» TEXTO-FONTE:
>>>>

Fonte: Folha de São Paulo
Neguinho diz que recepção calorosa dissipou fantasmas que o perseguiram desde 1970
Após quase 40 anos na Suécia, brasileiro diz que não acreditava na anistia e que gostaria que o governo abrisse arquivos da ditadura
Após ter vivido por quase 40 anos com identidade falsa na Suécia, o ex-marinheiro Antônio Geraldo Costa, o Neguinho, 75, livrou-se do maior tormento do exílio: o medo.
Voltou ao Brasil, em 21 de julho, temendo ser preso quando apresentasse sua identidade verdadeira à imigração. Mas a recepção calorosa dissipou os fantasmas que o perseguiram desde 1970, quando fugiu para o exílio. O homem que foi ao encontro da reportagem, na última terça, estava leve e “”feliz como pinto no lixo”. Conforme suas palavras, renasceu.
Neguinho foi um dos líderes da rebelião dos marinheiros, em 1964 -que precipitou o golpe militar-, tendo sido vice-presidente da Associação dos Marinheiros e Fuzileiros Navais. Foi expulso da Marinha e participou de assaltos a banco para financiar a luta armada.
Viveu no exterior com o nome falso de Carlos Juarez de Melo e com ele obteve cidadania sueca, casou-se, teve dois filhos, trabalhou e se aposentou. (ELVIRA LOBATO)
Saiba quem é Antônio Geraldo Costa, o Neguinho
FOLHA – Por que decidiu reassumir a identidade e voltar?
ANTÔNIO GERALDO COSTA (NEGUINHO) – Sempre alimentei o sonho de voltar, de ser enterrado como Antônio Geraldo Costa, na minha terra.
FOLHA – Muitos exilados pediram anistia após a aprovação da lei, em 79, mas o senhor só entrou com o pedido em 2005. Por que demorou?
NEGUINHO – Eu não acreditava na anistia. Vi muitos ex-marinheiros serem perseguidos. Não temia exatamente uma retaliação da Marinha, mas das forças da direita.
FOLHA – É verdade que não queria pedir anistia?
NEGUINHO – Não queria. Alguns companheiros me incentivaram a fazê-lo. Quando me foi dada a anistia, entrei com os papéis na Suécia para consertar a confusão dos documentos.

<<<<

» TRECHO DOS DADOS:
>>>>

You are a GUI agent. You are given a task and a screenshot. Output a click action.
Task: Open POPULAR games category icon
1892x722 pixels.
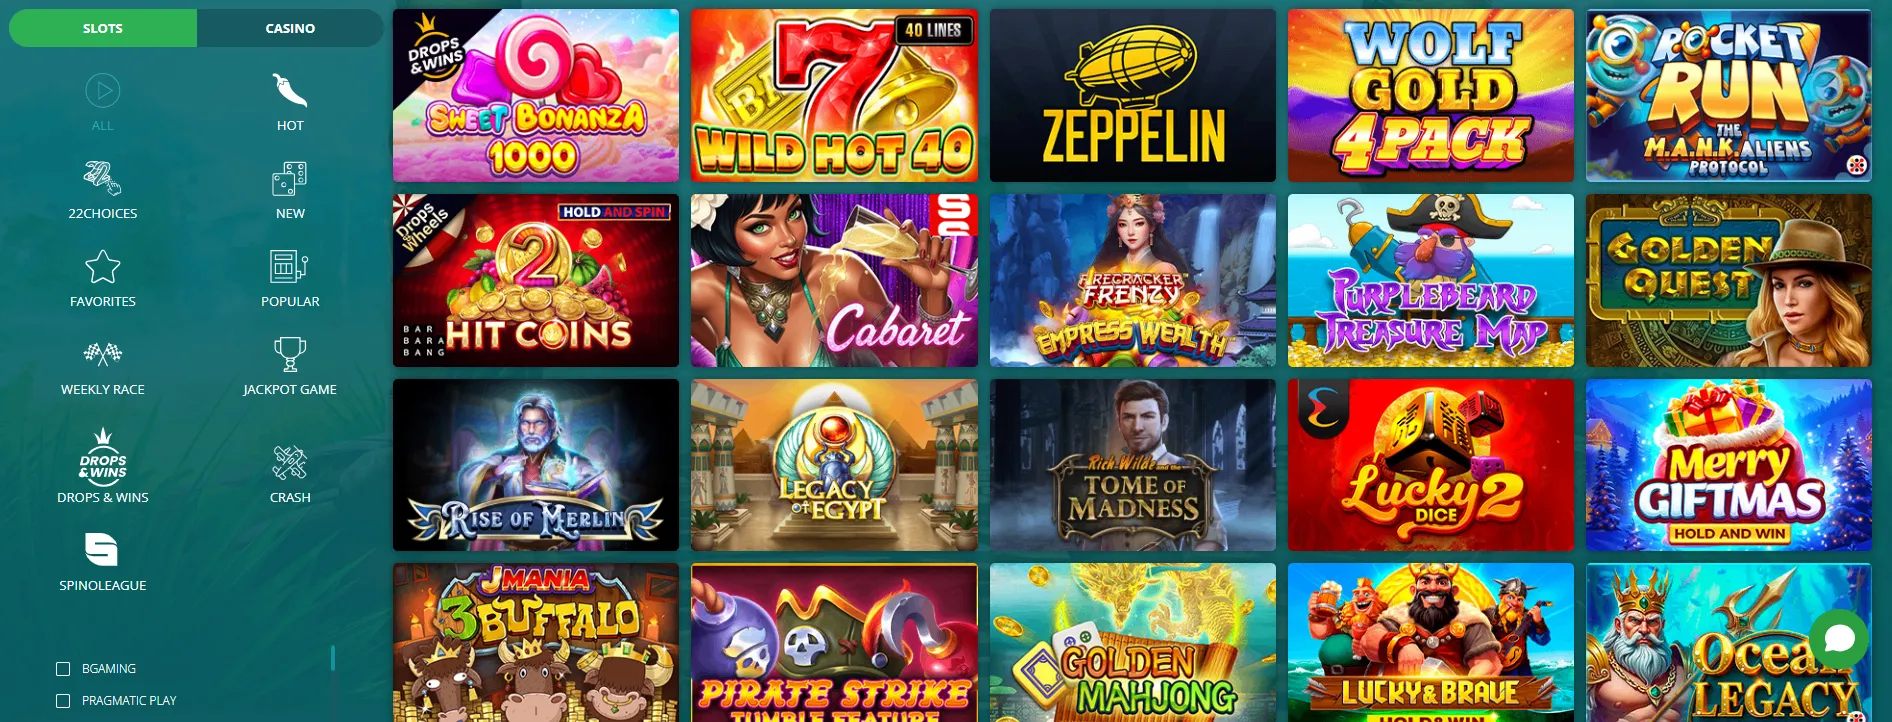point(290,267)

<<<<

» TAREFAS DO EXERCÍCIO:
(a) Segundo o texto sobre Neguinho, por que ele só pediu anistia em 2005, e não logo após a lei de 1979?
(b) Transcreva do texto sobre Neguinho o trecho que vai de "ANTÔNIO GERALDO COSTA (NEGUINHO)" até "forças da direita.", incluindo essas palavras.

» SOLUÇÕES:
(a) Ele não acreditava na anistia, porque tinha visto muitos ex-marinheiros serem perseguidos. O que ele temia não era exatamente uma retaliação da Marinha, e sim das forças da direita.

(b)
ANTÔNIO GERALDO COSTA (NEGUINHO) – Sempre alimentei o sonho de voltar, de ser enterrado como Antônio Geraldo Costa, na minha terra.
FOLHA – Muitos exilados pediram anistia após a aprovação da lei, em 79, mas o senhor só entrou com o pedido em 2005. Por que demorou?
NEGUINHO – Eu não acreditava na anistia. Vi muitos ex-marinheiros serem perseguidos. Não temia exatamente uma retaliação da Marinha, mas das forças da direita.